I thought I knew grief. My father kicked the bucket when I was 5. A few years ago, I said goodbye to two stepdads and a beloved aunt. But I didn’t know the heart-wrenching pain that comes with a sibling you thought would outlive you, going too soon. He was my little brother, the boy I read bedtime stories to, the 7-year-old I once painted blue so he could be a Smurf for Halloween, and then after life happened, watched over anew, read stories to (so he could wrestle with demons) and then attempted to paint a rose-colored life for. Where are you now? Do we truly make it to someplace beautiful, Smurf heaven, a faraway land, where everything’s bright?
Joan Didion once wrote: Grief, when it comes, is nothing like we expect it to be.”
And when it does come, it unweaves the very fabric of your being. I’ve come undone. Carved-out. Unearthing memories is painful. Going through his things is torturous. Each time, a stab in the heart. I haven’t reread any of his messages. Could not watch a single video. Driving alone in my thoughts is hard. Family gatherings are hard. Fridays are hard.
Today, grief visits and it’s the anguish of regret. Because there were days, now in stark, clear-cut tormenting contrast, when he had silently screamed: I am not ok. And silly me, believing that brothers live forever, whispered back: “It’s ok. Everything is going to be ok.”
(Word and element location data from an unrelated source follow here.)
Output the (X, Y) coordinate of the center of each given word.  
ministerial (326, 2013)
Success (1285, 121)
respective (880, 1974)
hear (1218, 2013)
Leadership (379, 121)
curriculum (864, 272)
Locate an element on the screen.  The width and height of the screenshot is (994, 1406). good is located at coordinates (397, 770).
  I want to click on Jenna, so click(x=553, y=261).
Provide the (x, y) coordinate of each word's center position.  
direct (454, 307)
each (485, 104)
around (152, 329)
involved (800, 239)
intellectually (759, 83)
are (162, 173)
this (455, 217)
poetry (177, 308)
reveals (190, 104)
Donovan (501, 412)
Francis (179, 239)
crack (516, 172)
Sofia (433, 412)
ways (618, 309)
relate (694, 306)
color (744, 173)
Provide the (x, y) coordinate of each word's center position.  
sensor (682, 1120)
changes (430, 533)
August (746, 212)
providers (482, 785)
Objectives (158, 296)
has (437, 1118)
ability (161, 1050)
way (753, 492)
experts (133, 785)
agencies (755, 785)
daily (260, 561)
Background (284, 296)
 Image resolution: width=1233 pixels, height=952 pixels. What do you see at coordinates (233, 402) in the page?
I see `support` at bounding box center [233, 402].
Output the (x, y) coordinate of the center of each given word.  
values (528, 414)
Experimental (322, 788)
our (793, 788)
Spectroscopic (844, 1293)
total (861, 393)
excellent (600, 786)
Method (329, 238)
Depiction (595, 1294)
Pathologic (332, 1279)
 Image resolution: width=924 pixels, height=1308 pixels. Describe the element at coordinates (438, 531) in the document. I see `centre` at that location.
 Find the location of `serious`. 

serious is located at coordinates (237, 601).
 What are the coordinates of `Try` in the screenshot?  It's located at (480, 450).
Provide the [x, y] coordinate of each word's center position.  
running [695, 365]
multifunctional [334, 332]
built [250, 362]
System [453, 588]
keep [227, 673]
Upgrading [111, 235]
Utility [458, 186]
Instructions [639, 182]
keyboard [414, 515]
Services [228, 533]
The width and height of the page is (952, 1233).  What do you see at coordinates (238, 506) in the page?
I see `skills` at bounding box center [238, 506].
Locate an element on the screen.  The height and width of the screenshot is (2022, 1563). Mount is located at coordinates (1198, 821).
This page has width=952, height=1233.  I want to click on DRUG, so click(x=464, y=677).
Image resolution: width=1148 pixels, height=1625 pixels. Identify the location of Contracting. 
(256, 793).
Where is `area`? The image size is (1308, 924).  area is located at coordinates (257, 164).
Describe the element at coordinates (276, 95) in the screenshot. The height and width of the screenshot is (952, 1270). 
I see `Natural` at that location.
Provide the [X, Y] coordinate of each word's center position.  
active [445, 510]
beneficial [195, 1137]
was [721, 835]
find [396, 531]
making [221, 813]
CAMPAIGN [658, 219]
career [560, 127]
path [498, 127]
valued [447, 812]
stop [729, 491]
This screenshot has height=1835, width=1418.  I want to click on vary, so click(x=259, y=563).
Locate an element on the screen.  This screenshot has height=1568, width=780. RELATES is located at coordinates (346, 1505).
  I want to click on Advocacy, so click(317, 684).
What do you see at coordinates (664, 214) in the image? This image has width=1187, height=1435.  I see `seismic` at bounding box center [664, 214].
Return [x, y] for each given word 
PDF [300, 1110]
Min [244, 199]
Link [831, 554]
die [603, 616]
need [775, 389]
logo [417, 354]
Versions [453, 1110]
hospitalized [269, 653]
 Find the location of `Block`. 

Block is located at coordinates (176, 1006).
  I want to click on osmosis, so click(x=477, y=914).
Until it was not. And the world goes dark. Stripped off rose-colours. Or happy ever after. And all you have are unfinished drawings, unwashed clothes, and unfulfilled dreams. A life unlived. And you find yourself drowning your sorrows, in the same moonshine balm that took his life. That juice of oblivion. And you see his torment. The misery that does not love company. The enforced loneliness that comes from people leaving, gone too soon. And you can now watch his life without wanting him to snap out of it, tame his demons, stop drowning, be ok.
I wish I had one more day. One more story. One more dress-up Halloween. One more chance to hand him a rainbow. Two sentences: “Yes, you are not ok. But I love you always.”
A week after he died, I saw him in a dream. He was fully alive. A twinkle in his eye. He beamed at me and said he has finally found a way back to himself. He said he was lost, felt imprisoned in a metal cage. But he has broken free. He said: “I am ok.”
I know they say regrets are wasted. I need be thankful of the 32 years he had with us. Those good, beautiful, and ugly 32 years, that short span of life. I hope when grief has done what it wants with me, that gratitude meets me there. I hope I find myself there one day.
For now, grief visits. Insists on staying.
But love, once arrived, stays forever.
I don’t know where you are now. I only know that I love you. That stays. A happy 1st wherever you are. Smurfland, rose-colored world, bright lights, and all. Salut!